Deux documents intitulés 'bons de commande’ comportant une liste d’articles pour les montants indiqués sur les factures, indiquant en qualité d’expéditeur la société OSMOZIS et s’agissant du site livré 'à l’attention de Monsieur E', portant le tampon de la société Z, le nom S. B et une signature illisible, outre sur le premier la mention 'bon pour accord’ justifient de cette commande.
En l’absence de contestation à raison d’un défaut de livraison, la facture sera considérée comme fondée.
— facture 2017- 3204-8893 du 19 juillet 2017 d’un montant de 246,19€ soit 295,43€, pour l’aide matérielle à la mise en place d’un chantier de sous-traitance.
Le bon de commande versé aux débats ne comporte aucun tampon ni signature, il est dès lors insuffisant pour justifier du bien-fondé de la facturation.
Il sera donc fait droit à la demande de la société OSMOZIS à hauteur de 8 534,64€, la décision entreprise étant partiellement infirmée quant à son montant, mais confirmée s’agissant des intérêts et de leur capitalisation.
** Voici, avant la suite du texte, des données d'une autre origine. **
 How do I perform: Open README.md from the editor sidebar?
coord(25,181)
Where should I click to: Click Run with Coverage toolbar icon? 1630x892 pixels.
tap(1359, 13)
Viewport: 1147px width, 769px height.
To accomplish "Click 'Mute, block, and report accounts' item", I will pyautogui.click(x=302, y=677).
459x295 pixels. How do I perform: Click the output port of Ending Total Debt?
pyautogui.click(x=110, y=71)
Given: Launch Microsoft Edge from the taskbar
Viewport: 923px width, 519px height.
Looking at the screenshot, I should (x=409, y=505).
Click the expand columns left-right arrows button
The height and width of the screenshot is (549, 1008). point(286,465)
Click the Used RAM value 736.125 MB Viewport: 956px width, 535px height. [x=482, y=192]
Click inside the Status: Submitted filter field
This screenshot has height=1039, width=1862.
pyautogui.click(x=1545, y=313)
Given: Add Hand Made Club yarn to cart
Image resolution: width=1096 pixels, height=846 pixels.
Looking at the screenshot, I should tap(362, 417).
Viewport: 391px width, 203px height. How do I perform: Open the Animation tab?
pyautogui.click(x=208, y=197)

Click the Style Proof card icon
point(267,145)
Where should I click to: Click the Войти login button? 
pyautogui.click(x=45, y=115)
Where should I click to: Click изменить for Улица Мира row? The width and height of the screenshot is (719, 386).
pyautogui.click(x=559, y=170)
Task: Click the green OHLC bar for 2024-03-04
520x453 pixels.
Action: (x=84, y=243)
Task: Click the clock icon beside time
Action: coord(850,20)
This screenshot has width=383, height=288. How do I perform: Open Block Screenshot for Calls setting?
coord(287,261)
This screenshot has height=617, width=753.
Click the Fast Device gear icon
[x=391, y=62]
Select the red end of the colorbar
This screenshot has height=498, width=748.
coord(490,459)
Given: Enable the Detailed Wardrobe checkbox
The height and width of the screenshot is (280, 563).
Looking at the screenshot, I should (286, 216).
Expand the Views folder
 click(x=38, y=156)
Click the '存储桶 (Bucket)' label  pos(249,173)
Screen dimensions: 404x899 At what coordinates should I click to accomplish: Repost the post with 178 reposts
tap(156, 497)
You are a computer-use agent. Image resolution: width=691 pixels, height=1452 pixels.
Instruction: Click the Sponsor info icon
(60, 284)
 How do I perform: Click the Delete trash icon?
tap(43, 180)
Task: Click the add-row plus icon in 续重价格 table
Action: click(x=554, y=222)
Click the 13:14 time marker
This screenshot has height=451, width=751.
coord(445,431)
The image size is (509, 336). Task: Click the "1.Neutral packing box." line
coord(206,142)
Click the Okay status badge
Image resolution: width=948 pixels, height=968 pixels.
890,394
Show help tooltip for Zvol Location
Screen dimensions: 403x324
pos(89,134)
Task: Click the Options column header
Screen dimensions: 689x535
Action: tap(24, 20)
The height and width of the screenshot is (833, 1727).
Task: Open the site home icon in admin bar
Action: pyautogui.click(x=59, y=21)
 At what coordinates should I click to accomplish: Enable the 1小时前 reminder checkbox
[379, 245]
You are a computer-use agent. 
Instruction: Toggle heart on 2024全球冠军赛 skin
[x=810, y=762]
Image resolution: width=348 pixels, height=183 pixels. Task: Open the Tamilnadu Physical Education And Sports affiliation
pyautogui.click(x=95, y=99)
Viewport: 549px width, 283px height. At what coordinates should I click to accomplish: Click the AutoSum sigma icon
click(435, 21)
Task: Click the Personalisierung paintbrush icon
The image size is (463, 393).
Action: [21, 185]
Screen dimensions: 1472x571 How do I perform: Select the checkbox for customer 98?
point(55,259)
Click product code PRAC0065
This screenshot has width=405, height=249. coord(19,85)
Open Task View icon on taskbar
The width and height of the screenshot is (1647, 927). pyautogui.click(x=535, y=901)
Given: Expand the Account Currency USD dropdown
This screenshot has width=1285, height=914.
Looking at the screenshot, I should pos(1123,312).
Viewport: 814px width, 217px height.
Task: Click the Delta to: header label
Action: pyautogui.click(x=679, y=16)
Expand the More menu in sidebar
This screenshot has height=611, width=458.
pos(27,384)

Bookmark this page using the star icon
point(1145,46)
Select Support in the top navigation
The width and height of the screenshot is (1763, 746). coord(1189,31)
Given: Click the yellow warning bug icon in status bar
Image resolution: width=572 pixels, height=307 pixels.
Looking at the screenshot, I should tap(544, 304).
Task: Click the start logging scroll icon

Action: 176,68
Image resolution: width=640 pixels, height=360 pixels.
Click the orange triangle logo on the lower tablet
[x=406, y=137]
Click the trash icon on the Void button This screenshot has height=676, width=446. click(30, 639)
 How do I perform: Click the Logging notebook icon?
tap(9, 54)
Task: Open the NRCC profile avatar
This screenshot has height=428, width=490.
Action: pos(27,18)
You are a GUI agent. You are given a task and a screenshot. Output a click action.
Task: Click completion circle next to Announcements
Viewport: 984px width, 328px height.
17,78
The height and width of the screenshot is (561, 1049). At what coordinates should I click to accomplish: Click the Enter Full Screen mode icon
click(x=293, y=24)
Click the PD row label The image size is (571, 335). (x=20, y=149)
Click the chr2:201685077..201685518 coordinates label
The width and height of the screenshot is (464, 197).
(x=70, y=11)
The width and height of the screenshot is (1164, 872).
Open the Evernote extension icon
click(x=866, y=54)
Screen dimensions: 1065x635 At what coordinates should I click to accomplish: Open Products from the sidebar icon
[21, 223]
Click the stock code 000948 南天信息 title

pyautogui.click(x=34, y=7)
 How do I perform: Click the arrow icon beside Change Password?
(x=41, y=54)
Sur l’article 700 du CPC et les dépens
La décision entreprise sera confirmée, la société Z, qui supportera les dépens exposés en cause d’appel, étant condamnée à verser la somme complémentaire de 1 500€ en application des dispositions de l’article 700 du code de procédure civile.
PAR CES MOTIFS
LA COUR,
Dit n’y avoir lieu de prononcer la nullité de l’assignation du 12 février 2019,
Déclare la société OSMOZIS recevable en son action,
Confirme la décision entreprise, sauf en ce qui concerne le montant de la condamnation,
Statuant à nouveau,
Condamne la SAS Z WE DEPLOY IT à payer à la SA OSMOZIS la somme de 8 534,64€ majorée des intérêts au taux légal à compter du 14 novembre 2018, et capitalisés conformément à l’article 1154 ancien du code civil,
Condamne la SAS Z WE DEPLOY IT à payer à la SA OSMOZIS la somme complémentaire de 1 500€ au titre de l’article 700 du code de procédure civile,
Condamne la SAS Z WE DEPLOY IT aux dépens exposés en cause d’appel, dont distraction au profit de Maître F G sur ses affirmations de droit.